主演のポール・キルシェがイレーヌ・ジャコブの息子だとわかっていたので、この若い俳優さんを応援するような気持ちで観ました。最近の彼女はどんな活動をしているのでしょうか。「ふたりのベロニカ」などで魅了された当時を想うと、その息子さんが映画に主演するなんて、ちょっと感慨深いです。
劇中で母親を演じたジュリエット・ビノシュ(「トリコロール」つながり?)も含めて、それぞれ父親や夫を亡くした喪失感などは、うまく表現されていたと思います。

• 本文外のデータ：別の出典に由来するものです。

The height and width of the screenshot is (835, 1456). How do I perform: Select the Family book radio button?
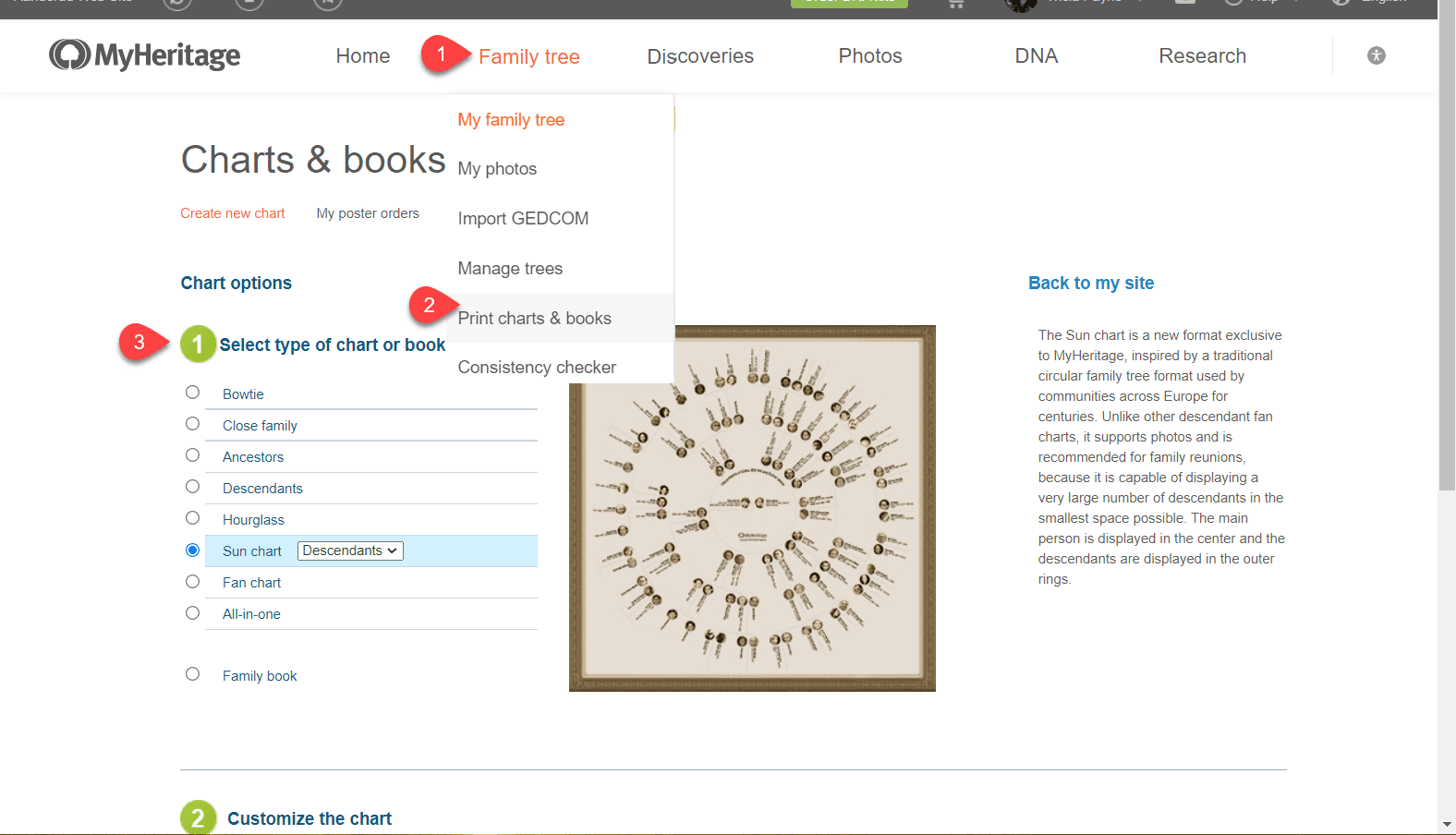[x=192, y=674]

ただ、父親の死の真相が曖昧なままことはいいとして、高校生のリュカにとっての父親の存在がどんなものだったのか…、もう少し明瞭にならないと彼の心情を理解しにくいです。ところどころフラッシュバックで家族の日常生活を追想するようなシーンがあれば、母親の悲しみにも共感できたはずです。

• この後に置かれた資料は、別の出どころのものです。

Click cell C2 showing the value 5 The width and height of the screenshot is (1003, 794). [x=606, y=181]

なんとなく、父親の死が物語の背景にとどまって、そのメインはリュカがパリで過ごした日々になっているようでした。彼の若く不安定な精神状態、性的指向による葛藤なども重要なテーマでしたが、ゲイであることに伴うエピソードが強調されてしまい、どのテーマをどのように受信すればいいのか戸惑います。日本では性的マイノリティという概念が日常生活に定着していないので、それが特別な印象を伴ってしまうというリスクもあります。

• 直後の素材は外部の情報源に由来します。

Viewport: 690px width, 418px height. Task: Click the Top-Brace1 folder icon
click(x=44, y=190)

後半にリュカの精神が崩壊してしまった理由は、そうしたさまざまな要素が複雑に絡まり、彼自身で収拾できなくなったからだと思います。彼の心の再生に導く登場人物たちの振舞いも示唆的で、そんな余白も興味深いと思いつつ、父親と息子の関係性にもう少し視点を絞った物語が観たかった気分です。自分のニーズにマッチしませんでしたが、映画そのものはとてもいい雰囲気の佳作だと思います。